*REQUIREMENT*.
Convert the listing, starting at its first line and ending at the line containing "will [620, 203].", into a JSON list of strings with one string per line. Leave out any blank lines.

[Item coordinate data]
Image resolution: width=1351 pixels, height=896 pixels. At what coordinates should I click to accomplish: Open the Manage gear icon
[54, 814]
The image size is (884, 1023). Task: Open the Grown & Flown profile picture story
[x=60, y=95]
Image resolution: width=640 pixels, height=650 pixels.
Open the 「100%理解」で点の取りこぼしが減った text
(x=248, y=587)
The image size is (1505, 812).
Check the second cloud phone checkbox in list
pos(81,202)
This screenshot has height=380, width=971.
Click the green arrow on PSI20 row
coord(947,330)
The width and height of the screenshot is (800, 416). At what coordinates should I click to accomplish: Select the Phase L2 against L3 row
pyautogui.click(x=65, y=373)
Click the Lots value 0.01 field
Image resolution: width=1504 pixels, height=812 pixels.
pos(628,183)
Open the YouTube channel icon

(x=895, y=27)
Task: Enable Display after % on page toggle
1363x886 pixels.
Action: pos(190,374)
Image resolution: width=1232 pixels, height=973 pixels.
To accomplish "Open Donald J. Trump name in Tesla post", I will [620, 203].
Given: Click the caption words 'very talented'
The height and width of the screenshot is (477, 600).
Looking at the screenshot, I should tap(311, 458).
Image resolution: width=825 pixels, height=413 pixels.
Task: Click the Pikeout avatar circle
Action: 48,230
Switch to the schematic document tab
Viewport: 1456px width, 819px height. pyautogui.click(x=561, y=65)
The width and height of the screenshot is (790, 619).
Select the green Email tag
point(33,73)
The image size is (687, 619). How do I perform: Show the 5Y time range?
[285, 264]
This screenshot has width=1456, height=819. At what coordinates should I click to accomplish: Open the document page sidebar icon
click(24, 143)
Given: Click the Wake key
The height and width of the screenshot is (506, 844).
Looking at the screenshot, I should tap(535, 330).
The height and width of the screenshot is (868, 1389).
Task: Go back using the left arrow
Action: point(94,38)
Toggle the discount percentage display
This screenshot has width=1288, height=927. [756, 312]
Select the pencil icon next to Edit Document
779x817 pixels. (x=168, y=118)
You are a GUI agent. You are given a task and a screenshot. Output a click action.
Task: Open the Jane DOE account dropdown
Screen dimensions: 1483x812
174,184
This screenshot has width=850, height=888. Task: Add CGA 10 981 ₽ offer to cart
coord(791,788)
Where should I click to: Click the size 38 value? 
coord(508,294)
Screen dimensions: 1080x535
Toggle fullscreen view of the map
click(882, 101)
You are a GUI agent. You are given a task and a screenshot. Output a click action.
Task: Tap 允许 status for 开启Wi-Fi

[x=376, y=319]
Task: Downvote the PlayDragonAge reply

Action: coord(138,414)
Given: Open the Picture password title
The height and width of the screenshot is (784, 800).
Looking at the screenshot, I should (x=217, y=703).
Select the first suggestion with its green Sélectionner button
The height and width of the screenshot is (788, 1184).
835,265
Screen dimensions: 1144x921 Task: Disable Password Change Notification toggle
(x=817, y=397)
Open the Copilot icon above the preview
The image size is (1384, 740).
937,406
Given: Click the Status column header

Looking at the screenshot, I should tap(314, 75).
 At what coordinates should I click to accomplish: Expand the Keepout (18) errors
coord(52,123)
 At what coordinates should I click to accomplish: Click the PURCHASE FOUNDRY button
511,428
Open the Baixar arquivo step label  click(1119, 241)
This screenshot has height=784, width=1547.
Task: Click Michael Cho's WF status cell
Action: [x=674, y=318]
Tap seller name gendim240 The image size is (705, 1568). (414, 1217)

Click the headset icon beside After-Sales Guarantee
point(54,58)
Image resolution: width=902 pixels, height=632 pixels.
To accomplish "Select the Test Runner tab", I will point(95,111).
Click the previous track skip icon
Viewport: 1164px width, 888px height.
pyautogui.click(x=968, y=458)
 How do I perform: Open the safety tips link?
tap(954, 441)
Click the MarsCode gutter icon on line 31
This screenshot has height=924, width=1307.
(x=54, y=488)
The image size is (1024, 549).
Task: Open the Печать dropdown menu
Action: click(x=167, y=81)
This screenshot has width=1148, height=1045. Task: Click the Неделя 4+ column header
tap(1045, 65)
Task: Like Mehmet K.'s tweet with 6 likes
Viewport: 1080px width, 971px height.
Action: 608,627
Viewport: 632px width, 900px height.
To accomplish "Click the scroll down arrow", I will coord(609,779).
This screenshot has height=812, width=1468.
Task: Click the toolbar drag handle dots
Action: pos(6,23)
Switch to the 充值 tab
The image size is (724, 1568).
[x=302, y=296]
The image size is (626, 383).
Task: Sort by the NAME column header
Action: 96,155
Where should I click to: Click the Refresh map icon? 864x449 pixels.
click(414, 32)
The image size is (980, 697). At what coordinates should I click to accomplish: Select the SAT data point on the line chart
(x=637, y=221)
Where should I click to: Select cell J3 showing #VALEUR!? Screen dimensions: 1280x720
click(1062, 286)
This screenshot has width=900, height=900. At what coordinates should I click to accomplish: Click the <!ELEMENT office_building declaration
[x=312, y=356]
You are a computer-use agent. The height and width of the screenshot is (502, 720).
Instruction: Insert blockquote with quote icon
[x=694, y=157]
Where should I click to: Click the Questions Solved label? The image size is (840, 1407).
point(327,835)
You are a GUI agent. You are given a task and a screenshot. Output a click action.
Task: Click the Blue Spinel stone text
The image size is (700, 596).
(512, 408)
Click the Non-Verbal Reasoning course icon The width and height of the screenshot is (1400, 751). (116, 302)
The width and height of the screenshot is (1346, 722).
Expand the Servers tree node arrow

*WRITTEN RESPONSE*.
[
  "Image resolution: width=1351 pixels, height=896 pixels. At what coordinates should I click to accomplish: Open the Manage gear icon",
  "[54, 814]",
  "The image size is (884, 1023). Task: Open the Grown & Flown profile picture story",
  "[x=60, y=95]",
  "Image resolution: width=640 pixels, height=650 pixels.",
  "Open the 「100%理解」で点の取りこぼしが減った text",
  "(x=248, y=587)",
  "The image size is (1505, 812).",
  "Check the second cloud phone checkbox in list",
  "pos(81,202)",
  "This screenshot has height=380, width=971.",
  "Click the green arrow on PSI20 row",
  "coord(947,330)",
  "The width and height of the screenshot is (800, 416). At what coordinates should I click to accomplish: Select the Phase L2 against L3 row",
  "pyautogui.click(x=65, y=373)",
  "Click the Lots value 0.01 field",
  "Image resolution: width=1504 pixels, height=812 pixels.",
  "pos(628,183)",
  "Open the YouTube channel icon",
  "(x=895, y=27)",
  "Task: Enable Display after % on page toggle",
  "1363x886 pixels.",
  "Action: pos(190,374)",
  "Image resolution: width=1232 pixels, height=973 pixels.",
  "To accomplish \"Open Donald J. Trump name in Tesla post\", I will [620, 203]."
]